DATA SHOWN:
———
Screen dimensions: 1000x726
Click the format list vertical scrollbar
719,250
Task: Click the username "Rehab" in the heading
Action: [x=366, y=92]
———
TASK ITEM: All the records above must be transcribed without a single change to any word.

SOLUTION:
Screen dimensions: 1000x726
Click the format list vertical scrollbar
719,250
Task: Click the username "Rehab" in the heading
Action: [x=366, y=92]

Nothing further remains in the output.